All lines below containing "avec" are to be listed.

Stored data entries:
Start of Block
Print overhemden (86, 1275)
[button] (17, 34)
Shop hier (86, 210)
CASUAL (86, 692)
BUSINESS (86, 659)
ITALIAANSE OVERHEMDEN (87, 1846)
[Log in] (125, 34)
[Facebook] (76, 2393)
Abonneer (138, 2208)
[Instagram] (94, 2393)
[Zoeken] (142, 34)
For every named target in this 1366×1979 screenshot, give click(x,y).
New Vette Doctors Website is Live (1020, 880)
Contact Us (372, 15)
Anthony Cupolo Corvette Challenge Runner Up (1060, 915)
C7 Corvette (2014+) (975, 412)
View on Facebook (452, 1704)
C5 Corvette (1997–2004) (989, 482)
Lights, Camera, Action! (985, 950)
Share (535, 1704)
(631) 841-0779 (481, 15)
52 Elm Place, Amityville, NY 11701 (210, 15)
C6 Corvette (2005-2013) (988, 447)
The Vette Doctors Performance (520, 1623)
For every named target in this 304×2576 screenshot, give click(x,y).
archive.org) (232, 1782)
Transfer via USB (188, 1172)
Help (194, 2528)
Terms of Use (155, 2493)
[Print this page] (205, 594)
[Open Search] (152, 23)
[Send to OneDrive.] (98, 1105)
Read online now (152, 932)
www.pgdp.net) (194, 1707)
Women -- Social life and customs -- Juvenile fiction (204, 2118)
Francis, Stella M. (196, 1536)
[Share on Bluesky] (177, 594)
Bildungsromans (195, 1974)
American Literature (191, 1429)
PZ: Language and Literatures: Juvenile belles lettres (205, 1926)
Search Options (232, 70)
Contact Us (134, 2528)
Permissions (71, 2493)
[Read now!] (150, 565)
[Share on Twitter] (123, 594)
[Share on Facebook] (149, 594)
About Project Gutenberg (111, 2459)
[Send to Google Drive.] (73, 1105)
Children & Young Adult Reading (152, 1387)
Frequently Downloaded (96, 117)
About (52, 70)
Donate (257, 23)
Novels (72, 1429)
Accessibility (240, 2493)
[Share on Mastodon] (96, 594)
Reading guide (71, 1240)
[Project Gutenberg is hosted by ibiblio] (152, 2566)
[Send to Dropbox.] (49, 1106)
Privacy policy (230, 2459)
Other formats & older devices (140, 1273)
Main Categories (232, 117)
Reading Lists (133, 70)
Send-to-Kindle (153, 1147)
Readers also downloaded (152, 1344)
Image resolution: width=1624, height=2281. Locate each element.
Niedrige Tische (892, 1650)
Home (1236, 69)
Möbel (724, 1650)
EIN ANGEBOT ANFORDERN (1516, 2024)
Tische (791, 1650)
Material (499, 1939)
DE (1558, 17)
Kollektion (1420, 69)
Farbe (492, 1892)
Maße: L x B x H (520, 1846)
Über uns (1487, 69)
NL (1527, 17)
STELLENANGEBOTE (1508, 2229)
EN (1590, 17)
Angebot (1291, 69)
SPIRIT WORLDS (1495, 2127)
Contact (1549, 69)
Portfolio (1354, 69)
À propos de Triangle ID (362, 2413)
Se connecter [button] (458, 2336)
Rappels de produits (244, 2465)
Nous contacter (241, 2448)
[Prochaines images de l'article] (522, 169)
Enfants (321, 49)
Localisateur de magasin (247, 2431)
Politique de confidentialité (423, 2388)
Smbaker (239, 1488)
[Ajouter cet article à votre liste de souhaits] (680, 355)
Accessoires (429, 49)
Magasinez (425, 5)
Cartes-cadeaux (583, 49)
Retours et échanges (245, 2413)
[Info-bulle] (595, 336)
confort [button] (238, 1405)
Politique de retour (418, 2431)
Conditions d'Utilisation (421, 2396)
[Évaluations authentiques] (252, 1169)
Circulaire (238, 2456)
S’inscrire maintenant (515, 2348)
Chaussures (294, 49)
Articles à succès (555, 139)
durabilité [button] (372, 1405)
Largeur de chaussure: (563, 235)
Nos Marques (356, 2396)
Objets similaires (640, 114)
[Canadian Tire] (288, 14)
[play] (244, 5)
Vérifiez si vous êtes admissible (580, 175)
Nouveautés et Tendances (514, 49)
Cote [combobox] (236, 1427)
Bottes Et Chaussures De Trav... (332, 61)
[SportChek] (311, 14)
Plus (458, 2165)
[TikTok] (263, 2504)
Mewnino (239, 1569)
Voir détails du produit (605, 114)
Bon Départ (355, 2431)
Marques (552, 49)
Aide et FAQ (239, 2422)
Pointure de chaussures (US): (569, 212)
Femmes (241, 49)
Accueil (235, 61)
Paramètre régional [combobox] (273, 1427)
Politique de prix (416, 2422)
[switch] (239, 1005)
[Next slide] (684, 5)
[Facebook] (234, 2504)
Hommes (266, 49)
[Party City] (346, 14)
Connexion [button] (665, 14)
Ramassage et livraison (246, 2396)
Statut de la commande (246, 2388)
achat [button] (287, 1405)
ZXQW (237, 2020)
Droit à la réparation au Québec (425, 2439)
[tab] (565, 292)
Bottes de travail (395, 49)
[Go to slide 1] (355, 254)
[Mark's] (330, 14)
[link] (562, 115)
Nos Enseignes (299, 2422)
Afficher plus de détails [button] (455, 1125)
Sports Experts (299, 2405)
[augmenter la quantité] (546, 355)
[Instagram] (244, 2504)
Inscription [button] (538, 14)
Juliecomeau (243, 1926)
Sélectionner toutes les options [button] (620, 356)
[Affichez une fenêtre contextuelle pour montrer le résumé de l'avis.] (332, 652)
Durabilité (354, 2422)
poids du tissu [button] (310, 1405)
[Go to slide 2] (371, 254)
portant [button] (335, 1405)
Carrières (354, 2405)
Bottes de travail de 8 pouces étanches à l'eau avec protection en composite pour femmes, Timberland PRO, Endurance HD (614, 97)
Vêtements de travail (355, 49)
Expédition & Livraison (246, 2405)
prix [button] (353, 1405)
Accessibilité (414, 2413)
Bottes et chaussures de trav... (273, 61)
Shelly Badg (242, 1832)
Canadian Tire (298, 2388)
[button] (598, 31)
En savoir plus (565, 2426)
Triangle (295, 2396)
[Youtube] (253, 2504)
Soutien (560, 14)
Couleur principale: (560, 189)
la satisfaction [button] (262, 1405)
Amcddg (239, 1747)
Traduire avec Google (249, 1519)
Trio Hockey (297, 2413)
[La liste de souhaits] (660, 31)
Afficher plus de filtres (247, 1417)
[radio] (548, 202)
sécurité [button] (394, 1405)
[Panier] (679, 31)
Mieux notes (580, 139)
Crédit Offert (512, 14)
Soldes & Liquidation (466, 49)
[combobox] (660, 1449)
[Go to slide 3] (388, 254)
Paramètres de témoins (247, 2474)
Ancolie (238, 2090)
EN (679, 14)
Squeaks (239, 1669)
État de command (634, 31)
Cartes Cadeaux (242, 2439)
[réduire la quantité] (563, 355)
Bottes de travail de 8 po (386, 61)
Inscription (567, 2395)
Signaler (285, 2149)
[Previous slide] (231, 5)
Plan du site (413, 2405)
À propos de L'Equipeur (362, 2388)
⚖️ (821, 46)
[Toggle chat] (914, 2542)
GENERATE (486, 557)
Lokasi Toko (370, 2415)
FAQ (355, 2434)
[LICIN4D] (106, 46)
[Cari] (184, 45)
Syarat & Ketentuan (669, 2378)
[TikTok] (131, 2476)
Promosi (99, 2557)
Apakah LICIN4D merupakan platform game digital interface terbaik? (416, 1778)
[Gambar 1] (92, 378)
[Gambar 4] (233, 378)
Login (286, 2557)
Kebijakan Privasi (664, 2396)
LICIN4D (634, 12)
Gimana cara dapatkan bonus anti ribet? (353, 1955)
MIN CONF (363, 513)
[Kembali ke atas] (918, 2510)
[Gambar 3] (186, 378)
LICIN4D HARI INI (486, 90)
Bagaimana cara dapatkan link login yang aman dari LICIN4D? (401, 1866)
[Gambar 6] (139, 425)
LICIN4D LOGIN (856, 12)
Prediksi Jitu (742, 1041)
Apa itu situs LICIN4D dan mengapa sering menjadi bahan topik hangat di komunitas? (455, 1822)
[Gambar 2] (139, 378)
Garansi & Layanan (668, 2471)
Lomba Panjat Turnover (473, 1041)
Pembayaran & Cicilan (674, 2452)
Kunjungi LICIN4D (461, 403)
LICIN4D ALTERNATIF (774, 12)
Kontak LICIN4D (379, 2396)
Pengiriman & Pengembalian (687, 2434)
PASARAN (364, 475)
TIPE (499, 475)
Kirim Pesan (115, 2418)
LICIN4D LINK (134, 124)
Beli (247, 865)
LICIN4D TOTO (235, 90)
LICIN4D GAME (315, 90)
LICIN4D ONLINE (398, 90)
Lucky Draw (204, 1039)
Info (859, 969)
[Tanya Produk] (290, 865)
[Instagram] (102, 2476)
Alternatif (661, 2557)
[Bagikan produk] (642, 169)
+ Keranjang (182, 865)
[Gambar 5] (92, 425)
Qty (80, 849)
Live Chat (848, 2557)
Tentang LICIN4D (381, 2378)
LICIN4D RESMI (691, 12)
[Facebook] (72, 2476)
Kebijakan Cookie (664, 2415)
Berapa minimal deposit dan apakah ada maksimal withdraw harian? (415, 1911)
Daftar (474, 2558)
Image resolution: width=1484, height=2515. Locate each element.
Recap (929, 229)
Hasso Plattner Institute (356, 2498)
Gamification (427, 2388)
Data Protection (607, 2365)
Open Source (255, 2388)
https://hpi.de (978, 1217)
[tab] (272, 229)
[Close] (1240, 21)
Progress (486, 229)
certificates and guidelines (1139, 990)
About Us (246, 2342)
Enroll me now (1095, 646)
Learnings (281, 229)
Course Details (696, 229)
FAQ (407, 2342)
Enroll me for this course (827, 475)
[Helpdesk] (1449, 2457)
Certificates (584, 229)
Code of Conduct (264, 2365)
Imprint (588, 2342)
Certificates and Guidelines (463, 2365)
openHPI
End of Block
Answer:
Bottes de travail de 8 pouces étanches à l'eau avec protection en composite pour femmes, Timberland PRO, Endurance HD (614, 97)
Traduire avec Google (249, 1519)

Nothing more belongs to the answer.